Analogous to the June 2011 proposal, the NLRB’s most recent proposal seeks to significantly impact the current union election process. The proposed reforms are aimed at shortening the election cycle from the current median of 38 days from petition to election to as little as 10 to 21 days. The proposed reforms also would move resolution of voter eligibility determination to after the election; reduce the NLRB’s review of representation cases; expand employer disclosure of employee contact information (including e-mail addresses); and allow more electronic filing with the NLRB.

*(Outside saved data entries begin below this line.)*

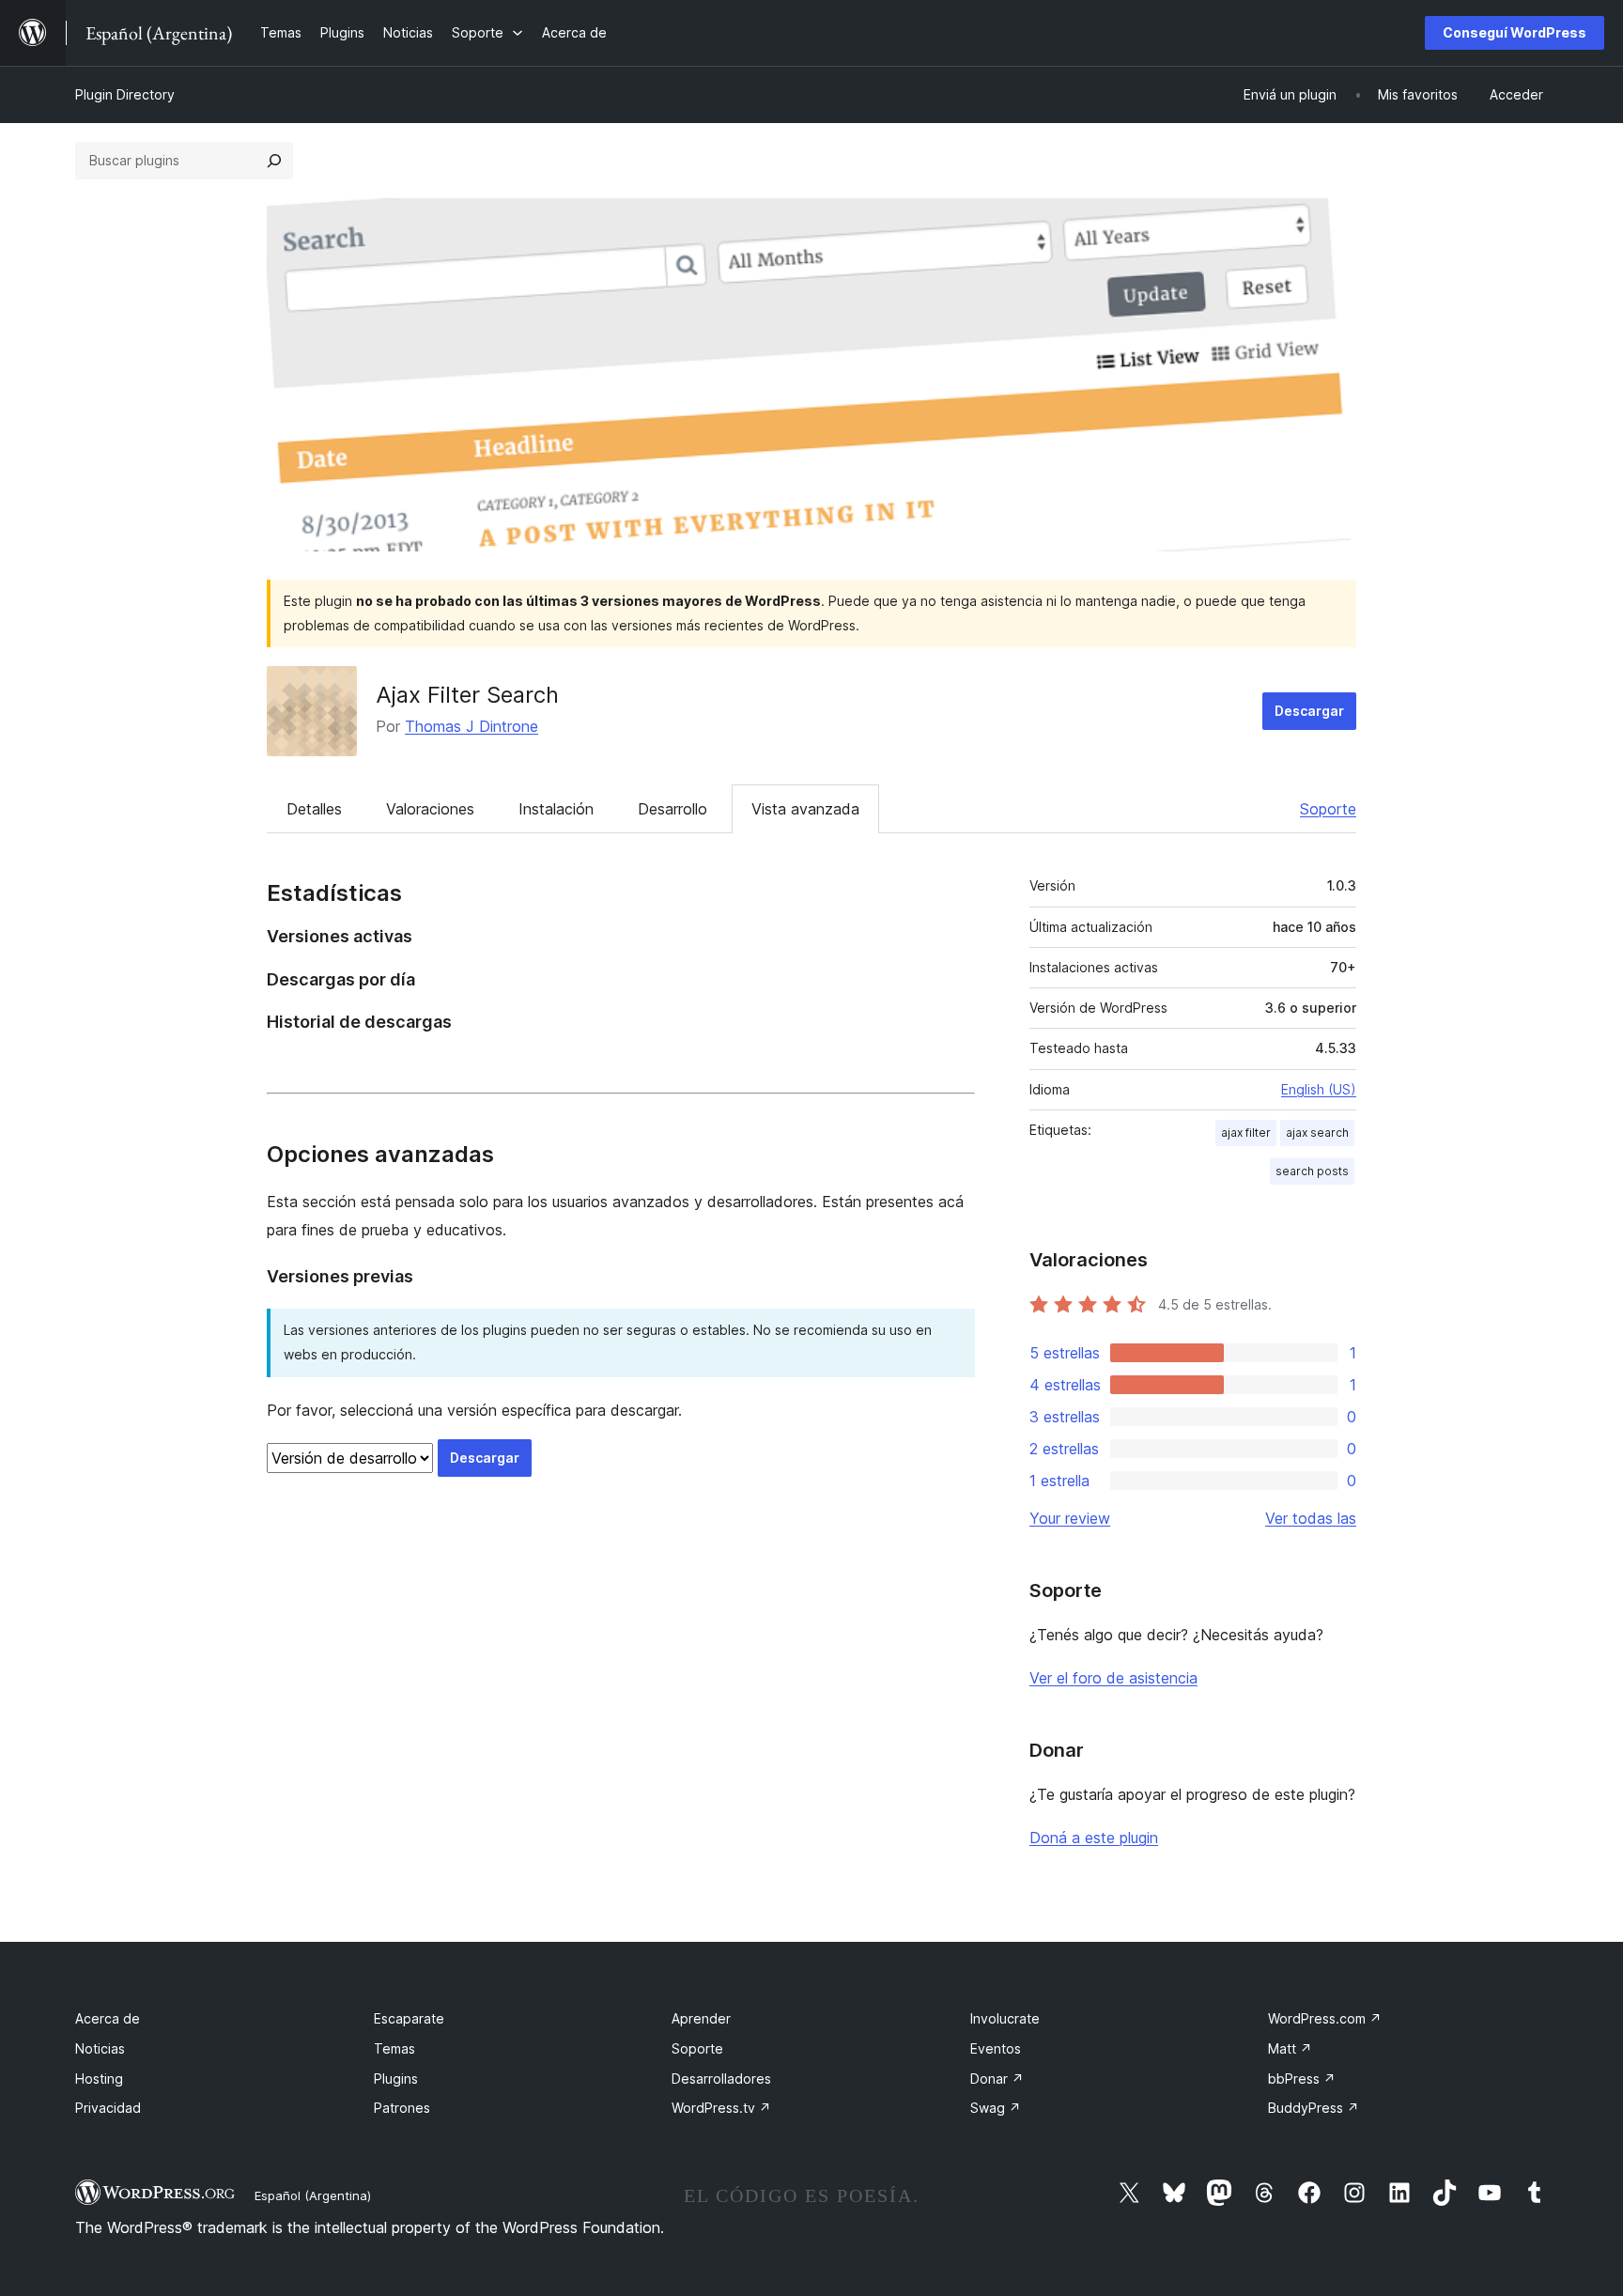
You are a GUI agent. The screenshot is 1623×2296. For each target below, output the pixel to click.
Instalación (556, 808)
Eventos (995, 2048)
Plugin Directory (125, 94)
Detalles (314, 808)
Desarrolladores (721, 2079)
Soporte (1328, 808)
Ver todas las (1310, 1518)
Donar (997, 2079)
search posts (1312, 1171)
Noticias (100, 2048)
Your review (1069, 1518)
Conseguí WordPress (1514, 32)
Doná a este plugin (1093, 1837)
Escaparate (409, 2018)
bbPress (1302, 2079)
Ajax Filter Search (467, 694)
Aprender (701, 2018)
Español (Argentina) (313, 2195)
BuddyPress (1313, 2108)
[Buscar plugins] (274, 160)
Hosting (99, 2079)
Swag (995, 2108)
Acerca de (107, 2018)
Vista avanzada (805, 808)
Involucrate (1005, 2018)
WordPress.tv (721, 2108)
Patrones (402, 2108)
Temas (394, 2048)
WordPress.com (1325, 2018)
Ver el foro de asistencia (1113, 1677)
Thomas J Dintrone (471, 726)
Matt (1290, 2048)
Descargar (1309, 711)
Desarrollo (672, 808)
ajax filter (1246, 1132)
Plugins (396, 2079)
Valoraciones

Despite reducing the amount of time an employer has to communicate its message or rebut the union’s statements, NLRB Chairman Mark Gaston Pearce has stated the proposed rules are intended to “improve the process for all parties.” The NLRB is likely to issue a final rule governing union elections later this year.

Action Steps?

The NLRB has issued a proposed rule, and by law, will allow for public comments through April 7, 2014. Employers may direct comments regarding the proposed reforms to the NLRB here. Additionally, the NLRB will hold a public hearing on the proposed rules in Washington D.C. during the week of April 7, 2014, and employers may voice their concerns at the forum.

Finally, employers should consider conducting a vulnerability audit to identify any concerns that can be addressed now (rather than after a final rule is put in place) and should provide supervisors and management with training so they are prepared to address any potential NLRB election situation.